Transcribed by Mary Ann Kaylor
BEASON, JOSEPH C. (deceased), who for many years carried on a farm near Illiopolis, Ill., was an industrious and useful citizen and enjoyed the confidence and regard of his friends and neighbors. He was born in Logan County, Ill., January 11, 1846, a son of Henry and Sarah (Collins) Beason, the former born in Xenia, Ohio, and the latter in Logan County. The father was an early settler of that county and spent the remainder of his life farming there, both he and his wife dying on the homestead. They were the parents of three sons and two daughters, of whom the only survivor is Jacob, of Chatham, who served as a soldier in the Civil War.
Mr. Beason worked on his father's farm until he reached his majority, acquiring his education in the country schools. He then engaged in farming on his own account, spending several years in Logan County and then locating near Illiopolis, where the remainder of his life was spent. His widow has lived in the village of Illiopolis for the past four years.
Mr. Beason was married in Shelby County, Ill., June 19, 1874, to Mrs.

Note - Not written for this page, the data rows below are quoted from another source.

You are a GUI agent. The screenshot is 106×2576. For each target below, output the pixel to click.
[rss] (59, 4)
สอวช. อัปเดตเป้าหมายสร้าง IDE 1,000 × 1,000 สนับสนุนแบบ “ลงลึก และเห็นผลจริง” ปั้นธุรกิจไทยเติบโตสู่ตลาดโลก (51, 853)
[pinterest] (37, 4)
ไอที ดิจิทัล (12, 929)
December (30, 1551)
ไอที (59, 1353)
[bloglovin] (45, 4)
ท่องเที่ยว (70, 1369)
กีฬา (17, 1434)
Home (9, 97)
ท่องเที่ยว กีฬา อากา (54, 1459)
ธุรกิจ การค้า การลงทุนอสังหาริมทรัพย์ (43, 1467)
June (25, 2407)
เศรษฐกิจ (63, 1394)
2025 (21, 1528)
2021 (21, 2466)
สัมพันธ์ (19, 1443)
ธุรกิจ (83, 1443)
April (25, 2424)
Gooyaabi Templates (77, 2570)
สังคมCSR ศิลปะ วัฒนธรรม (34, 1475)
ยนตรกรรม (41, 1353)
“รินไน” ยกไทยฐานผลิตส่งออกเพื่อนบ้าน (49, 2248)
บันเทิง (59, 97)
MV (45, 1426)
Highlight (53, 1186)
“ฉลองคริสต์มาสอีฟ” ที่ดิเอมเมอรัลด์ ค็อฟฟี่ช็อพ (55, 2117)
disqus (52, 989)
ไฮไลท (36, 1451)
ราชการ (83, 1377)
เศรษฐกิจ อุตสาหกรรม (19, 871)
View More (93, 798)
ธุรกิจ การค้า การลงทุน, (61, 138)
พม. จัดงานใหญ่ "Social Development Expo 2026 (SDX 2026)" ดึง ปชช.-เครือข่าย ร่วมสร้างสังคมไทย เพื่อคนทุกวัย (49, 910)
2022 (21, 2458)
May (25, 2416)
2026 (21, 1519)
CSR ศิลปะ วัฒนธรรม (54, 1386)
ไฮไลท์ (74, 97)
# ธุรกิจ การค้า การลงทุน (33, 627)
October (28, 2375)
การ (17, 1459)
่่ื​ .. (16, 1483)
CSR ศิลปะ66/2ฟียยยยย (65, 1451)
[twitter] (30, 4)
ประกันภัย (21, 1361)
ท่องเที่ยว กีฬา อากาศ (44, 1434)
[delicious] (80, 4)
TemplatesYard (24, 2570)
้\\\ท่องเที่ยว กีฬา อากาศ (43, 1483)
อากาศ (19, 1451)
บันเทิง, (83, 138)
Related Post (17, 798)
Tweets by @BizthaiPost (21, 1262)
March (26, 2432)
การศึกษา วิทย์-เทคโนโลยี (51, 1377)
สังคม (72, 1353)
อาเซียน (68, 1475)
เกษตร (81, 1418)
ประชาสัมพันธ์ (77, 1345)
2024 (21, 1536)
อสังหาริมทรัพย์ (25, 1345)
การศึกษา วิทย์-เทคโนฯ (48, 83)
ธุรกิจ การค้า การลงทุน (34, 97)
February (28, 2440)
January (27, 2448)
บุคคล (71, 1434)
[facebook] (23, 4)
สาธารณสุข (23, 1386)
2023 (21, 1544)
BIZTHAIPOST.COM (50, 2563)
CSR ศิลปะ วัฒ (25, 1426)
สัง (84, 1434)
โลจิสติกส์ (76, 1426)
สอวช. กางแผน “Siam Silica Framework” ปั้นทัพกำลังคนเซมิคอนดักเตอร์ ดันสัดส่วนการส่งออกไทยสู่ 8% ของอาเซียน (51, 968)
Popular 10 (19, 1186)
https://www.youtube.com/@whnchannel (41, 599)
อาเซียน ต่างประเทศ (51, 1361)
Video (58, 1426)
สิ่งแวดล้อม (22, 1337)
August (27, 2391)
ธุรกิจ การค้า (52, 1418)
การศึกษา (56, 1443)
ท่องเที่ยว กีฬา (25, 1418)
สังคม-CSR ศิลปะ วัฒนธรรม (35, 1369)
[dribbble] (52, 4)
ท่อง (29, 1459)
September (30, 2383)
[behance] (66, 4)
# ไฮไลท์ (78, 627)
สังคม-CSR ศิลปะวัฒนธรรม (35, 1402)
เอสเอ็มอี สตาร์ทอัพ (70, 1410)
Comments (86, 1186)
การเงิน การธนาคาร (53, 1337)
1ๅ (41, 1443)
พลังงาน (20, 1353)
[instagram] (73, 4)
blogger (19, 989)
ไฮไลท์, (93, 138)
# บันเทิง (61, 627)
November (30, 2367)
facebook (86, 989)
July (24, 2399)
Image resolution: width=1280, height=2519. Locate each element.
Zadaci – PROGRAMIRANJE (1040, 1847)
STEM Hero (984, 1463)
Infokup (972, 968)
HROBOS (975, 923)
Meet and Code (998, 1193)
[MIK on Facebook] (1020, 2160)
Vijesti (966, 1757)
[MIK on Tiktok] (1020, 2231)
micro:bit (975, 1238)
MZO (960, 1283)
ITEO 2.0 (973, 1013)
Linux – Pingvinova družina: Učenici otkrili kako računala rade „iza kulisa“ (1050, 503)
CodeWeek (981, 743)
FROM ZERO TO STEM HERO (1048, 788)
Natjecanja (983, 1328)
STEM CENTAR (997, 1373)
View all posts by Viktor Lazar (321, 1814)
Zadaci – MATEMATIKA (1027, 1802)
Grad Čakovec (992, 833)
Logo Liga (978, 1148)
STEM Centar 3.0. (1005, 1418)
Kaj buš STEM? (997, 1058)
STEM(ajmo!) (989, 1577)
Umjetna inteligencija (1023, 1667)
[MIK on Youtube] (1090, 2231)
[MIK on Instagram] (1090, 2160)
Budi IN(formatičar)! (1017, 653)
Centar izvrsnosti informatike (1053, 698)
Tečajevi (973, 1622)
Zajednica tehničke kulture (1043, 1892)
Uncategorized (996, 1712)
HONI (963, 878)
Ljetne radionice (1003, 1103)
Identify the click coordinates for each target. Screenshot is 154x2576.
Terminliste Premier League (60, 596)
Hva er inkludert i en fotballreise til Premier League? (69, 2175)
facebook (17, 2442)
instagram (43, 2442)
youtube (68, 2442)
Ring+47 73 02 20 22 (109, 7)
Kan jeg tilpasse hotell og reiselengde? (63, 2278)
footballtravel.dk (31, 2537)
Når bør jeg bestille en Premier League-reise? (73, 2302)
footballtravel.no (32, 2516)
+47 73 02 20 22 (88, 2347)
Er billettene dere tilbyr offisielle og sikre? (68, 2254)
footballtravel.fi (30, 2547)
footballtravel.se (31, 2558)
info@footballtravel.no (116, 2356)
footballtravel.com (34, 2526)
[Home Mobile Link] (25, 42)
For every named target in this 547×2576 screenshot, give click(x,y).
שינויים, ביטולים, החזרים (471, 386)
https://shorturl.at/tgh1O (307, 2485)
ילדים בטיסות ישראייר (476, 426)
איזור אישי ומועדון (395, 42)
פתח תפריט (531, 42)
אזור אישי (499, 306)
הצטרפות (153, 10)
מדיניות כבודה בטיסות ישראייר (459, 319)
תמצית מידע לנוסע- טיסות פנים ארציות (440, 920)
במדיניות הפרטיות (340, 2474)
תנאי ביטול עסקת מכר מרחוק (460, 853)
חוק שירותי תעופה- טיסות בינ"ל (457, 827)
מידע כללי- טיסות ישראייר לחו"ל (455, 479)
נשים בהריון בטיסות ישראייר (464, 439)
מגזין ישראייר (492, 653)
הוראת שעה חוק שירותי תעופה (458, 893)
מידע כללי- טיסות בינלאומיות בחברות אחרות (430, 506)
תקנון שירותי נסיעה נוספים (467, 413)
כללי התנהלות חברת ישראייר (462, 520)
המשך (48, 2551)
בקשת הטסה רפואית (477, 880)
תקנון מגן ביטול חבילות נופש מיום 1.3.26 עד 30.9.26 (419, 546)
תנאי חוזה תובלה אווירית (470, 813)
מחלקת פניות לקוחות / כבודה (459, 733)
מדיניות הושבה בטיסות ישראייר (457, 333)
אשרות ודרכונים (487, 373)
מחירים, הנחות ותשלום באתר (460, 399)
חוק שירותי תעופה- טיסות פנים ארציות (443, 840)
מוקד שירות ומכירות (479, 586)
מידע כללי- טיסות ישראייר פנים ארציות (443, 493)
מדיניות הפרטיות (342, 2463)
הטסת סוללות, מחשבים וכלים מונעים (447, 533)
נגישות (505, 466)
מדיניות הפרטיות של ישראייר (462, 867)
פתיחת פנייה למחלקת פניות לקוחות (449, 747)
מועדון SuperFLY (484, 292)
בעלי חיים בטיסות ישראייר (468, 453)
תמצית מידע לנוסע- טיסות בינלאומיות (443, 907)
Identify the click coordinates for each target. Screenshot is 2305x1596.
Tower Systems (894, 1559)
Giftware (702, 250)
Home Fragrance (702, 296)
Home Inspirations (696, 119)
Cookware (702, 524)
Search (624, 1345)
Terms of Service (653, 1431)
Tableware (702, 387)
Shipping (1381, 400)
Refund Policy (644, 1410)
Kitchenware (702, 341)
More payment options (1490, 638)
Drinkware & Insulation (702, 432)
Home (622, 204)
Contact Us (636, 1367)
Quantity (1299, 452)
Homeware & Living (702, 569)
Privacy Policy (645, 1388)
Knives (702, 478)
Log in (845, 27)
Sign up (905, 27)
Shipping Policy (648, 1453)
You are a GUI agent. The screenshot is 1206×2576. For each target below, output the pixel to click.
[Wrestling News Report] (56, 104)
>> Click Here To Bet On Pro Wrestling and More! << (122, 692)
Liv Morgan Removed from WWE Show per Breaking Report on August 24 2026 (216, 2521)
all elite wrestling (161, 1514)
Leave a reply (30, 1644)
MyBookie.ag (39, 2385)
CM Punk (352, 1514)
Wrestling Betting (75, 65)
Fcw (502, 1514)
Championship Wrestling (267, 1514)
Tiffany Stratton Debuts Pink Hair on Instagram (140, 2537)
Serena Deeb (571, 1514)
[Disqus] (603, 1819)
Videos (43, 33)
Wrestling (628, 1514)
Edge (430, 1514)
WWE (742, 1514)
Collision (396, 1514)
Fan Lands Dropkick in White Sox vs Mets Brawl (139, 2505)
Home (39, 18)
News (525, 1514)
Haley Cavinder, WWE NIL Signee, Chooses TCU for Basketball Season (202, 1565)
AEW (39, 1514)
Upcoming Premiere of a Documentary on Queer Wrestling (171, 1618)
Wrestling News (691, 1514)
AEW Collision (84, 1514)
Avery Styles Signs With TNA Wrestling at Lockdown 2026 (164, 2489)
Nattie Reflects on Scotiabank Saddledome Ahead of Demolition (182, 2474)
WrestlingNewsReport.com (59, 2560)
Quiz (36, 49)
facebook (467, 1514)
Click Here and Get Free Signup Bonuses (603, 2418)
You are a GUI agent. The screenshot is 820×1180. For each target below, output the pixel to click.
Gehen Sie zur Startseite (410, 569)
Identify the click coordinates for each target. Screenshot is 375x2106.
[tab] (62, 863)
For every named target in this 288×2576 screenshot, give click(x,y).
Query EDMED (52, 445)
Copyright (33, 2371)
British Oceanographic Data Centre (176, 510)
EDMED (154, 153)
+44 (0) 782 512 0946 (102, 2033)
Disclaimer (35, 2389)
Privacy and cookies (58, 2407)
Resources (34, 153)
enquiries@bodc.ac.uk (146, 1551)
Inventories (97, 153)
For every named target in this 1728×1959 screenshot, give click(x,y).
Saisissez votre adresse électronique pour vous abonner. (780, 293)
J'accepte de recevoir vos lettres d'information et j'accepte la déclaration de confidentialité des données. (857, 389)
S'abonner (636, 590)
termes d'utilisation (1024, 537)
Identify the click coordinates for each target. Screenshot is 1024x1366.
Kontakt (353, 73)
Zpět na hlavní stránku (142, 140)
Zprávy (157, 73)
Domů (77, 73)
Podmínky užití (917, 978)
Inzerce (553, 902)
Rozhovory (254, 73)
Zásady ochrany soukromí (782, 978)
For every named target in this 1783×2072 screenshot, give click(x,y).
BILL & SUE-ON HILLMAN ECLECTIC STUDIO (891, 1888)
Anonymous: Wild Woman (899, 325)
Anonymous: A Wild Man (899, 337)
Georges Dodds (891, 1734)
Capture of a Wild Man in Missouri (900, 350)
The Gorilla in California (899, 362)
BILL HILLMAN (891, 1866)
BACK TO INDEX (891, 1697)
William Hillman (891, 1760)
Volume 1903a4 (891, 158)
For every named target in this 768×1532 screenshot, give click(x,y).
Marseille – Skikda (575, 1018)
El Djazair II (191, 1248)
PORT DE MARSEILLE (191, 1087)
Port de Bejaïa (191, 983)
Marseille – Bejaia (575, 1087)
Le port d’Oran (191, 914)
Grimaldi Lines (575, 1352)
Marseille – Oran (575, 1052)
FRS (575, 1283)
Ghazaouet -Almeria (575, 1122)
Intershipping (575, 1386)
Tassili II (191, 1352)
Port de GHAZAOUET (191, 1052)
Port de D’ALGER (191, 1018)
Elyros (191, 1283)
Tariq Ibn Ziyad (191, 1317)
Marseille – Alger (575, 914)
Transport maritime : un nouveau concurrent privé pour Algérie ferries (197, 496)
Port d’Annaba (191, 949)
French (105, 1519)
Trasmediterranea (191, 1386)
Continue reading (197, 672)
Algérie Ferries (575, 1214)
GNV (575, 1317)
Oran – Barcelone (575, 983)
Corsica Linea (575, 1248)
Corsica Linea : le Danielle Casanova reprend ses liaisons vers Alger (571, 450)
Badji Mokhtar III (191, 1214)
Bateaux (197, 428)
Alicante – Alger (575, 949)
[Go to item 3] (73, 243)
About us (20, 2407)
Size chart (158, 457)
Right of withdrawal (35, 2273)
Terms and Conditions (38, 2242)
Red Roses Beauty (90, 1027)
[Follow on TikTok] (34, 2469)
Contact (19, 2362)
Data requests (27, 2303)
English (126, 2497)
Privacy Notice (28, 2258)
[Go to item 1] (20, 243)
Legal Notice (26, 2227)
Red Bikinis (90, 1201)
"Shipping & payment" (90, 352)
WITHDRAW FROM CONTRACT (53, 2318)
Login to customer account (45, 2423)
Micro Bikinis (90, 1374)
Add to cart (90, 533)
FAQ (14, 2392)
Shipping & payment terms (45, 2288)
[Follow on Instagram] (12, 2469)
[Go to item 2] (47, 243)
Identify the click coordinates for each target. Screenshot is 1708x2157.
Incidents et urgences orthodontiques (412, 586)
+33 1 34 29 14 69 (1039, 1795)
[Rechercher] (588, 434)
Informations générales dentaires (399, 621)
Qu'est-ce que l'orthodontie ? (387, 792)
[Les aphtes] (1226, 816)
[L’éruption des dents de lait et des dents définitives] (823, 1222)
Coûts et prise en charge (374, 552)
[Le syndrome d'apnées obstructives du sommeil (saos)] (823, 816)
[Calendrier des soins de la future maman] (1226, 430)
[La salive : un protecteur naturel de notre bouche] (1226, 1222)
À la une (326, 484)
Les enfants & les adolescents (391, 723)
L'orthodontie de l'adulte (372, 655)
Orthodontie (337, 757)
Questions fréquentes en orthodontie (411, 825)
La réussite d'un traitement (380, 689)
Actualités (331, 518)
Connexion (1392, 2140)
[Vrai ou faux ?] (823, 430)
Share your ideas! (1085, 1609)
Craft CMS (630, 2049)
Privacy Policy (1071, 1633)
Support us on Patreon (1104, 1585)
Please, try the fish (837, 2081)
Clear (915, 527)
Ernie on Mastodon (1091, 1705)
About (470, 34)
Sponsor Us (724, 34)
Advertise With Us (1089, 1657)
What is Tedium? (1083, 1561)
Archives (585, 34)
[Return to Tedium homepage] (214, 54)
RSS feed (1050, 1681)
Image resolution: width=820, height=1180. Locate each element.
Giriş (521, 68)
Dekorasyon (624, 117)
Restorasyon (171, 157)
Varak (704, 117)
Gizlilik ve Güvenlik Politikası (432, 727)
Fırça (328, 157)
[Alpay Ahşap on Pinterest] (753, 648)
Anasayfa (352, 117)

Emily (Rice) Wood, born February 4, 1844, in Shelby County, Ill., daughter of Nathan Rice and wife, the former a native of Tennessee and the latter of Alabama. Mr. Rice was a farmer and a minister of the Christian Church, and was an early settler of Shelby County, where he spent the remainder of his life, and died in 1875. The mother died in 1897. Of the six daughters and four sons in the family three children now survive: Mrs. Beason; Spencer, of Los Angeles, Calif.; and Nathan, of Kansas, where he lives on a ranch. The father of Nathan Rice, Sr., was a soldier in the Revolution and served under General Washington. Emily Rice was married (first) in Shelby County, November 12, 1862, to William Wood, born near Bloomington, Ill., whose parents were early settlers of Illinois. Mr. Wood served three years in the Civil War, enlisting from McLean County. His death occurred in 1868. To the union two children were born: William T., of Illiopolis, where he conducts a barber shop, and Hattie A., wife of Charles McCorkle, a carpenter by trade and janitor of the Christian Church and the schoolhouse in the village.
Seven children were born to Joseph C. Beason and wife, of whom the following survive: Overton, of Illiopolis; Carrie, wife of William Rice of Missouri. Mr. Beason died on his farm April 2, 1899, widely mourned by his family and friends. Both he and his wife became useful members of the Christian Church, and he was a Democrat in politics. Mrs. Beason owns a comfortable home in Illiopolis, the family home for the past forty years.